Both the 2010 study and the SPHP Troy MFP agree that continuing with two full-service community hospitals is not sustainable. The Troy hospitals currently run at approximately 55 percent of licensed bed capacity, and inpatient volume is expected to decline further related to health reform and other national trends. Inpatient volume will not be adequate to sustain two aging hospital facilities over the long term. Further, neither of the emergency departments or intensive care units in Troy is adequate to meet current acute care needs.

The 2010 study was performed by Deloitte, a national health care consulting firm, in conjunction with SPHP senior leadership and the Board of Trustees. It took a broad, pre-merger look at market consolidation potentials in preparation for review of the merger by the Federal Trade Commission (FTC).

In preparation of the SPHP Troy MFP, in 2012 SPHP took a closer look at facilities and program needs. Conducted by FreemanWhite – a renowned architectural firm – it included the review of engineering, mechanical, HVAC, plumbing and architectural issues in the facilities to help focus the planning efforts.

The 2012 study suggested that St. Mary’s Hospital remain an inpatient facility, including a full emergency department, for 10 years – while Samaritan Hospital prepared to be the Troy inpatient campus and St. Mary’s Hospital transitioned to an advanced ambulatory care campus.

In 2013, SPHP and its parent corporation – CHE Trinity Health – underwent a more extensive strategic repositioning process that looked at all aspects of local health care markets, expected growth, and cuts in certain programs and services, changes in hospital utilization and reimbursement, as well as changing governmental regulations and processes related to health care reform.

Highlighting the rapidity of change in health care, the 2013 study recommended that the consolidation of health care in Troy be accelerated to occur in late 2017.

Addressing Several Strategic Priorities

The SPHP Troy MFP addresses several strategic priorities for St. Peter’s Health Partners’ acute care
services in Troy:

  • preserving the mission of care to the Troy community;
  • reducing the duplication of services between Samaritan Hospital and St. Mary’s Hospital;
  • growing outpatient services in anticipation of health reform that will focus on expanded primary and ambulatory care;
  • better management of operating costs.

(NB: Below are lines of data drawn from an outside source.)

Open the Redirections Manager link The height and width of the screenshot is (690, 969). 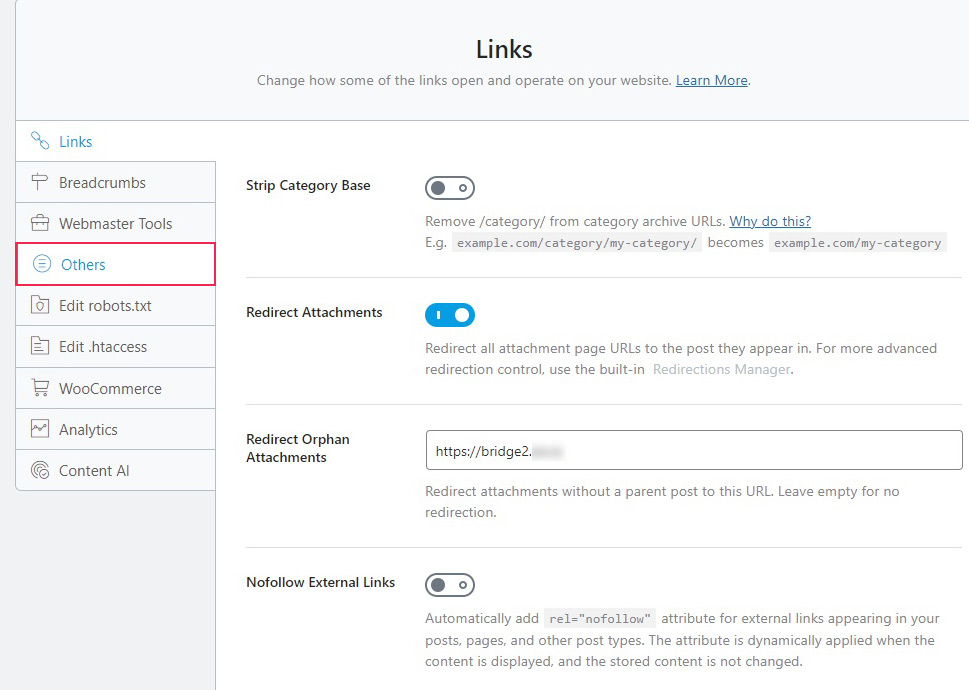(x=721, y=370)
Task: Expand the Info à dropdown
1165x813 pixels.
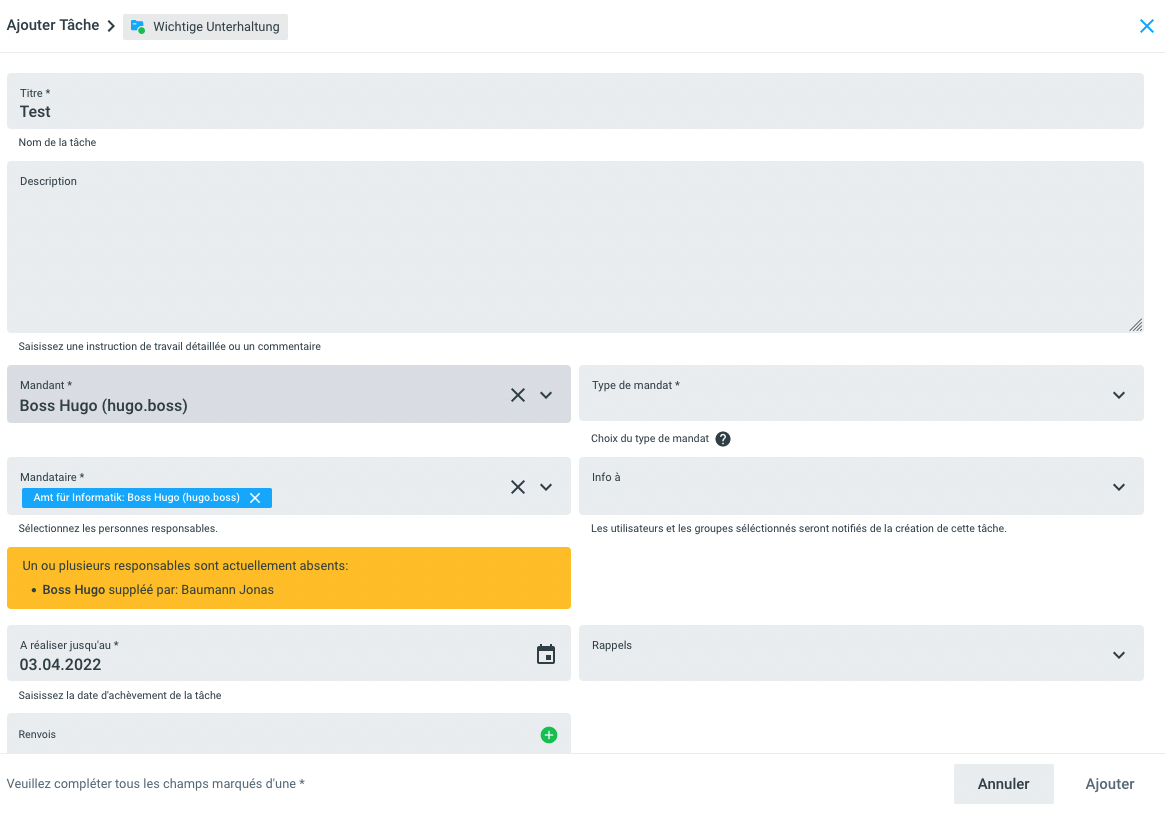Action: coord(1119,487)
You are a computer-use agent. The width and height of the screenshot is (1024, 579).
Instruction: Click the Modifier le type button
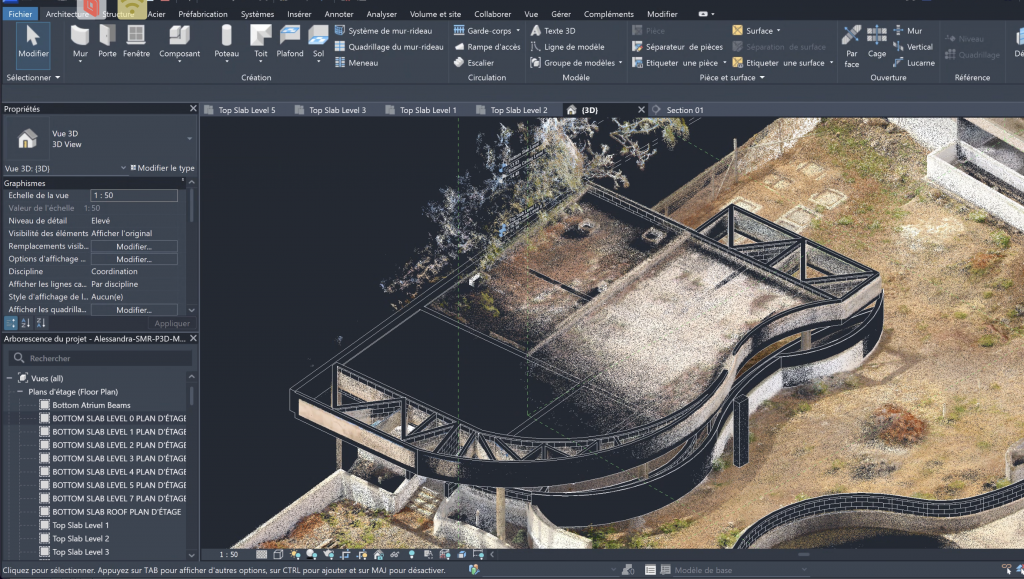click(x=164, y=168)
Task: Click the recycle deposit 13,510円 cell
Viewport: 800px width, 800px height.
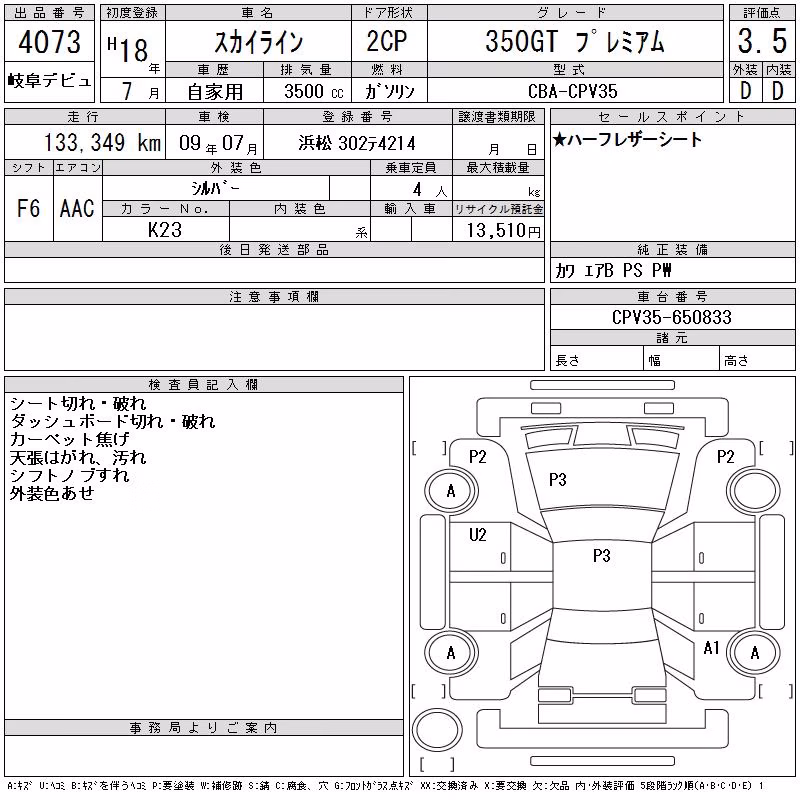Action: point(498,230)
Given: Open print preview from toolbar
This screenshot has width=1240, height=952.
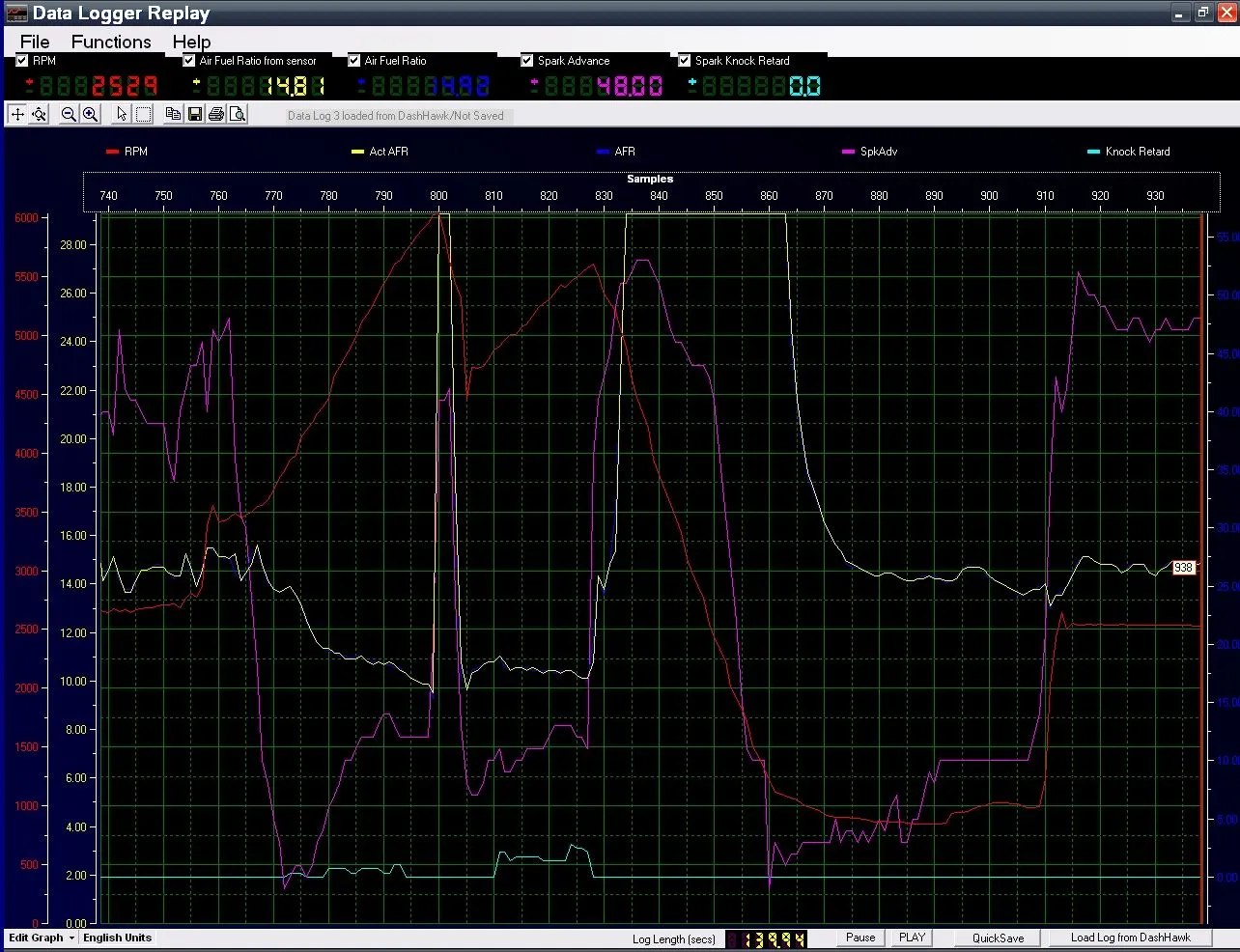Looking at the screenshot, I should (x=238, y=114).
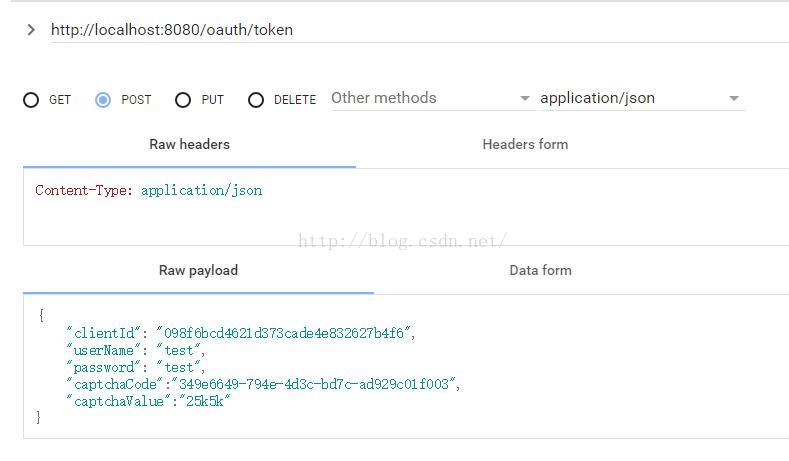
Task: Click the captchaValue line in payload
Action: click(148, 401)

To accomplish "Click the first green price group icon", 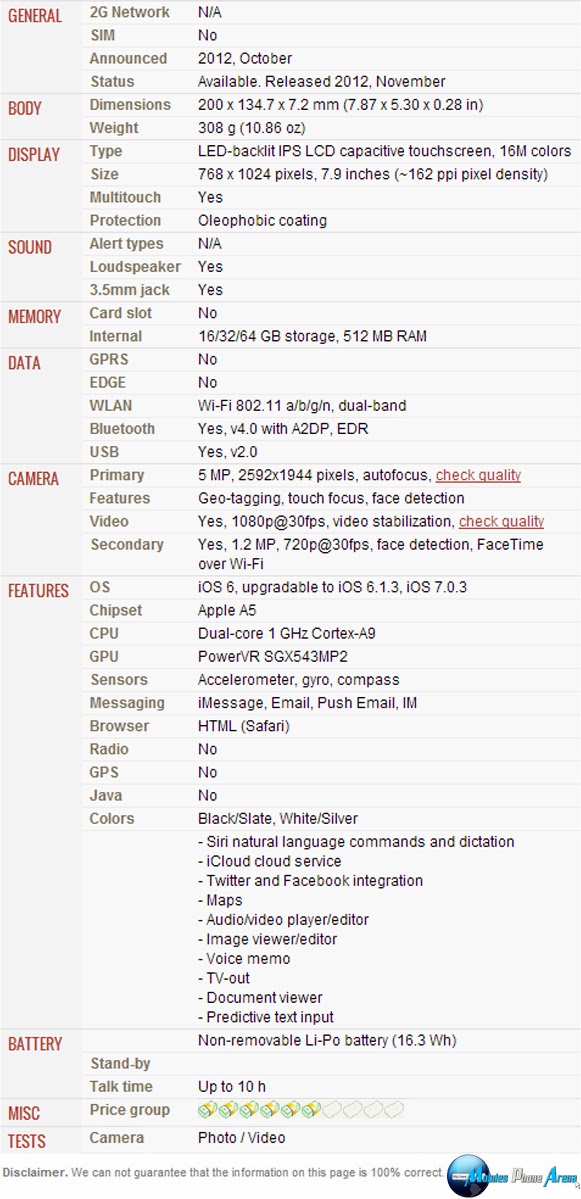I will tap(208, 1110).
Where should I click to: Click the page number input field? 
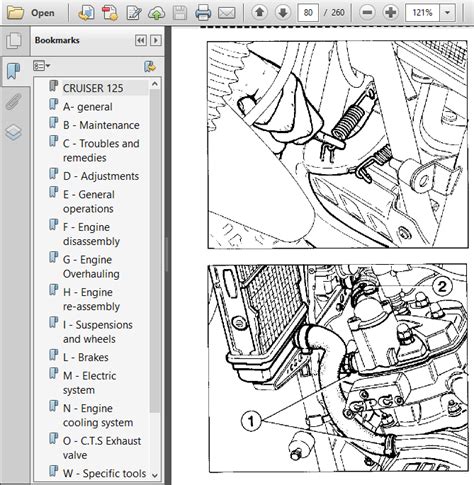tap(308, 13)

“We know that it is not possible to sustain two community hospitals in Troy, especially within blocks of each other, and it is not an efficient use of our resources,” Dascher said. “This master facilities plan will enable us to reallocate our resources, reduce the duplication of services, and maximize efficiency which will serve to improve quality, lower costs, and improve the patient experience for all residents in our community.”